- INSTRUCTIONS FOR THE TASK -
When you print the records below, keep every word exact and leave out the images.

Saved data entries

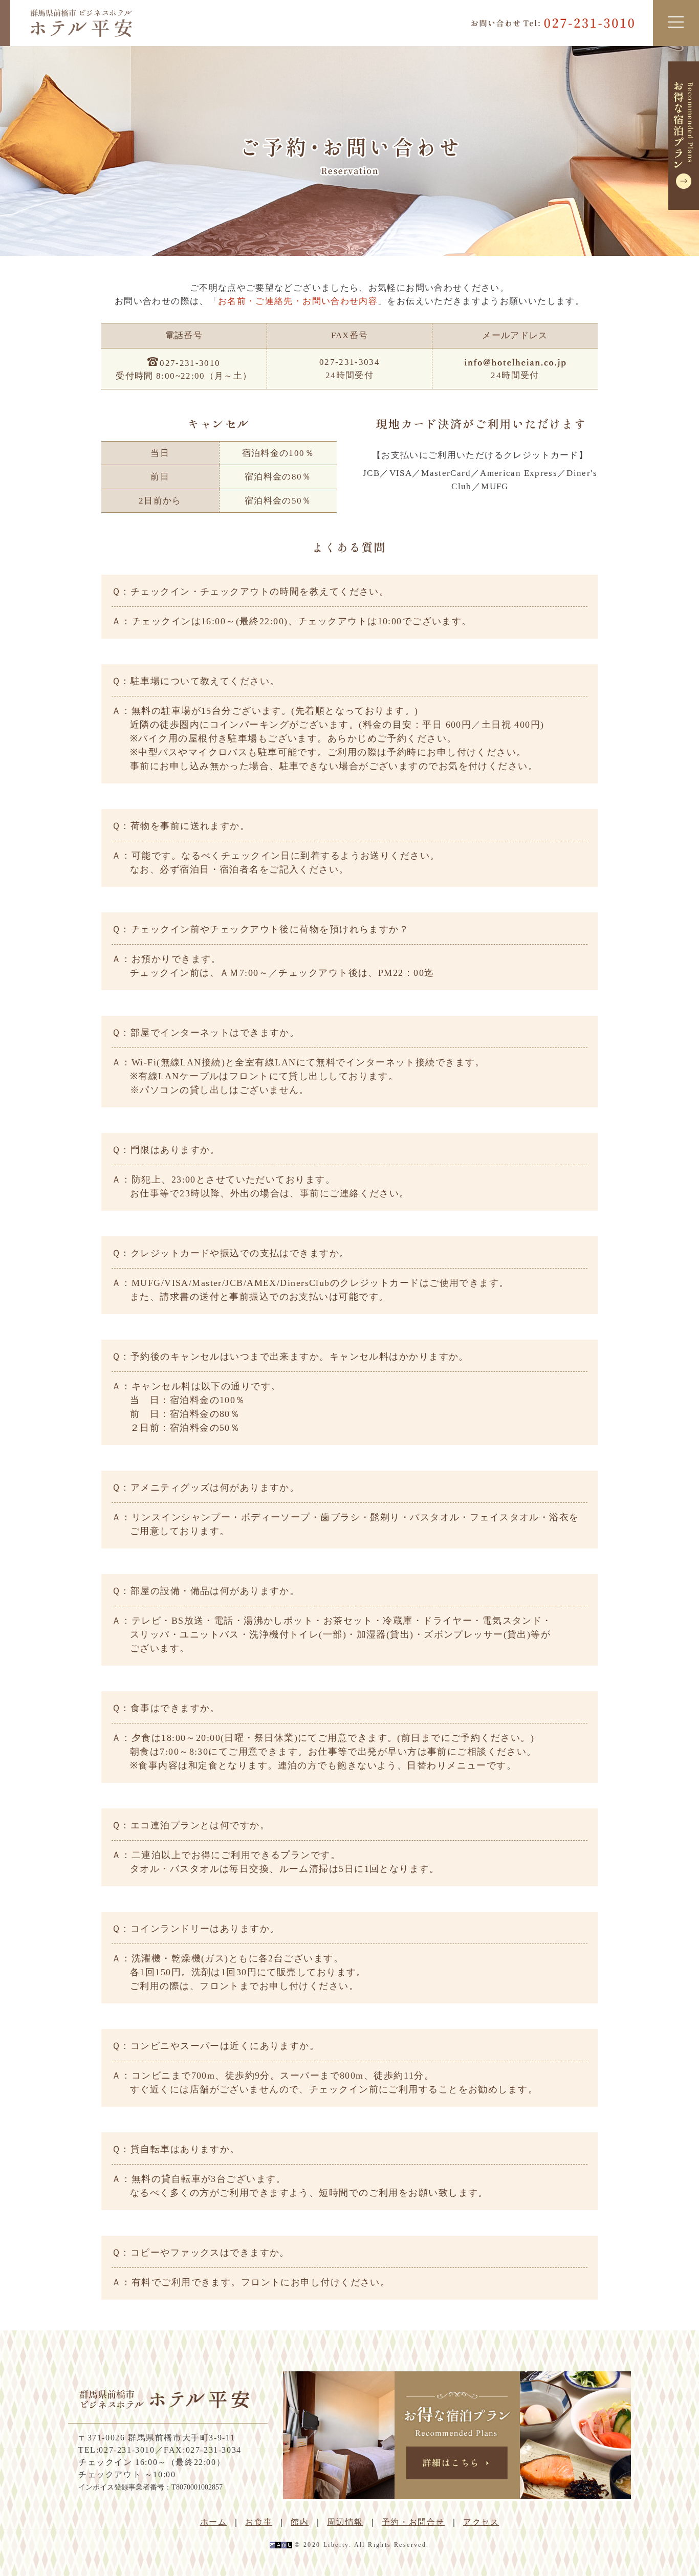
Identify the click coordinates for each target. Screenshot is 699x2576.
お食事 (258, 2522)
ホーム (213, 2522)
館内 (300, 2522)
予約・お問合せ (413, 2522)
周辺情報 (345, 2522)
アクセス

- PROBLEM SOLUTION -
Identify the click coordinates for each target. Screenshot is 699x2576.
お食事 (258, 2522)
ホーム (213, 2522)
館内 (300, 2522)
予約・お問合せ (413, 2522)
周辺情報 (345, 2522)
アクセス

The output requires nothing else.